Abbreviations: M, male; F, female; NA, not applicable; ND, no data.

The SMC1A gene encodes the SMC1A protein that is one of the three core cohesion subunits (SMC1, SMC3, and RAD21) [1]. The SMC protein, which is the cohesion complex, is involved in the structural maintenance of chromosome with the essential role for the proper segregation of sister chromatids during cell division [11]. It also plays a fundamental role in DNA-damage repair and regulation of gene expression [11]. The SMC proteins contain N- and C-terminal ATP-binding domains, and two extended coiled-coil domains separated by a hinge domain [12]. The p.Glu1060Lys variant identified in our study is located in the highly conserved coiled-coil domain of the SMC1A protein.

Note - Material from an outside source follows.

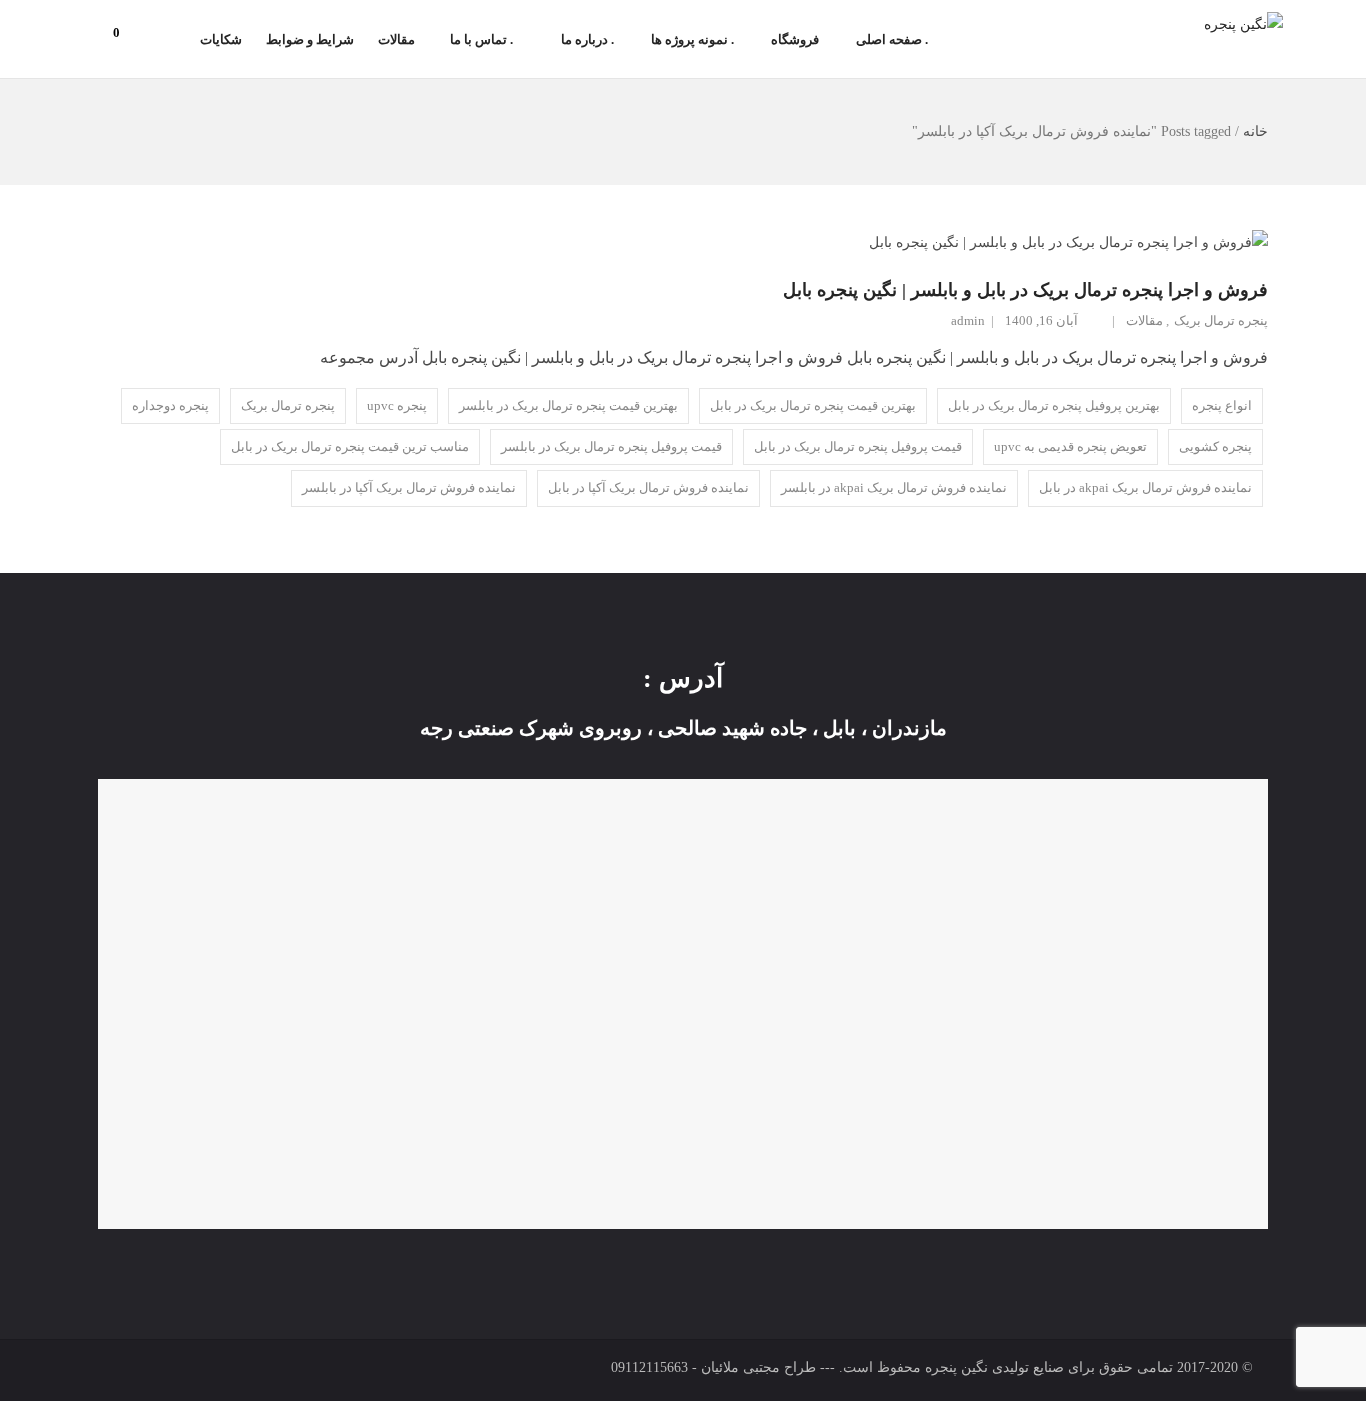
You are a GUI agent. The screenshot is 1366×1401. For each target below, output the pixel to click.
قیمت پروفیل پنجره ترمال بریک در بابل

In conclusion, we identified a novel pathogenic variant (c.3178G>A; p.Glu1060Lys) of the SMC1A gene causing a mild phenotype of CdLS. Our results reinforce the consensus that SMC1A gene defects are associated with a milder phenotype of CdLS. Furthermore, exome sequencing can be a useful tool to identify causative pathogenic variants in patients with CdLS.